What to work on:
Could you set down every entry below exactly as it is?

Stored data entries
=== Section Start ===
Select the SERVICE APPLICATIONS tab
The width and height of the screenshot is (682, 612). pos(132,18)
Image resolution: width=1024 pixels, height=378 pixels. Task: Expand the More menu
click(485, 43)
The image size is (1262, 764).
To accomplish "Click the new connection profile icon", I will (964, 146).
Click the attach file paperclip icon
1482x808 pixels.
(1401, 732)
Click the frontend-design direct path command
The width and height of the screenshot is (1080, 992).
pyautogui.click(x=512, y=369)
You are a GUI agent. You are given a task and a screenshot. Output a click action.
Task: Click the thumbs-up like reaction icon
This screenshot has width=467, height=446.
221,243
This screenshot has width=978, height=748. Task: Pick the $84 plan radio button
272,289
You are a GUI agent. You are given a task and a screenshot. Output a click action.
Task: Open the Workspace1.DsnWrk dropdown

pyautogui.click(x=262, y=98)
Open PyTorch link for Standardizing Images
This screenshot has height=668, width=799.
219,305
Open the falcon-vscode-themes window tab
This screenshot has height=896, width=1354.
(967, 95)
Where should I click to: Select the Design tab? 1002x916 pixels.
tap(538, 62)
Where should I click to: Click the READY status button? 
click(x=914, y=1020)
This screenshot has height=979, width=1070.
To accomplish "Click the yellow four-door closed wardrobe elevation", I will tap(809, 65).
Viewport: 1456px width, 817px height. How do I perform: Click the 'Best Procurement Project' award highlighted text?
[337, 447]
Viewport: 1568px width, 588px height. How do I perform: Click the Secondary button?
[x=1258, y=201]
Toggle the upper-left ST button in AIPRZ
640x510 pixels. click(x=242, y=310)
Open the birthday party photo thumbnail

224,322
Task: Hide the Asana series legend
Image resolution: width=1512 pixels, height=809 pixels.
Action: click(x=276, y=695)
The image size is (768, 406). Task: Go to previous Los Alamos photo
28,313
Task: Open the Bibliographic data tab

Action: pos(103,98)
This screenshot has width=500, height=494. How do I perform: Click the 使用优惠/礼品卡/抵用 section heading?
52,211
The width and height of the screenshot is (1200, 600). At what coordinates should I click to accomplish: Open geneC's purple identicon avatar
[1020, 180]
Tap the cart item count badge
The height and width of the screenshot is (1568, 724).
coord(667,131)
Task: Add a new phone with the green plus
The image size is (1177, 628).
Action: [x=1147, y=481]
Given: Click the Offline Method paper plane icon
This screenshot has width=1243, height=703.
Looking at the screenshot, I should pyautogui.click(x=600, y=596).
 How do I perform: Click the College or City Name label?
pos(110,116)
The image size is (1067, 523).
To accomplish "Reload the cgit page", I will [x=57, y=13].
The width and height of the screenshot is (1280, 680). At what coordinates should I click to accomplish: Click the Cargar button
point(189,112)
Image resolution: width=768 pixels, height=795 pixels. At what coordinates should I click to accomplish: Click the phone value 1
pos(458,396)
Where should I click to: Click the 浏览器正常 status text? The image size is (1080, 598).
=== Section End ===
Written answer:
Select the SERVICE APPLICATIONS tab
The width and height of the screenshot is (682, 612). pos(132,18)
Image resolution: width=1024 pixels, height=378 pixels. Task: Expand the More menu
click(485, 43)
The image size is (1262, 764).
To accomplish "Click the new connection profile icon", I will (964, 146).
Click the attach file paperclip icon
1482x808 pixels.
(1401, 732)
Click the frontend-design direct path command
The width and height of the screenshot is (1080, 992).
pyautogui.click(x=512, y=369)
You are a GUI agent. You are given a task and a screenshot. Output a click action.
Task: Click the thumbs-up like reaction icon
This screenshot has width=467, height=446.
221,243
This screenshot has width=978, height=748. Task: Pick the $84 plan radio button
272,289
You are a GUI agent. You are given a task and a screenshot. Output a click action.
Task: Open the Workspace1.DsnWrk dropdown

pyautogui.click(x=262, y=98)
Open PyTorch link for Standardizing Images
This screenshot has height=668, width=799.
219,305
Open the falcon-vscode-themes window tab
This screenshot has height=896, width=1354.
(967, 95)
Where should I click to: Select the Design tab? 1002x916 pixels.
tap(538, 62)
Where should I click to: Click the READY status button? 
click(x=914, y=1020)
This screenshot has height=979, width=1070.
To accomplish "Click the yellow four-door closed wardrobe elevation", I will tap(809, 65).
Viewport: 1456px width, 817px height. How do I perform: Click the 'Best Procurement Project' award highlighted text?
[337, 447]
Viewport: 1568px width, 588px height. How do I perform: Click the Secondary button?
[x=1258, y=201]
Toggle the upper-left ST button in AIPRZ
640x510 pixels. click(x=242, y=310)
Open the birthday party photo thumbnail

224,322
Task: Hide the Asana series legend
Image resolution: width=1512 pixels, height=809 pixels.
Action: click(x=276, y=695)
The image size is (768, 406). Task: Go to previous Los Alamos photo
28,313
Task: Open the Bibliographic data tab

Action: pos(103,98)
This screenshot has width=500, height=494. How do I perform: Click the 使用优惠/礼品卡/抵用 section heading?
52,211
The width and height of the screenshot is (1200, 600). At what coordinates should I click to accomplish: Open geneC's purple identicon avatar
[1020, 180]
Tap the cart item count badge
The height and width of the screenshot is (1568, 724).
coord(667,131)
Task: Add a new phone with the green plus
The image size is (1177, 628).
Action: [x=1147, y=481]
Given: Click the Offline Method paper plane icon
This screenshot has width=1243, height=703.
Looking at the screenshot, I should pyautogui.click(x=600, y=596).
 How do I perform: Click the College or City Name label?
pos(110,116)
The image size is (1067, 523).
To accomplish "Reload the cgit page", I will [x=57, y=13].
The width and height of the screenshot is (1280, 680). At what coordinates should I click to accomplish: Click the Cargar button
point(189,112)
Image resolution: width=768 pixels, height=795 pixels. At what coordinates should I click to accomplish: Click the phone value 1
pos(458,396)
Where should I click to: Click the 浏览器正常 status text? The image size is (1080, 598).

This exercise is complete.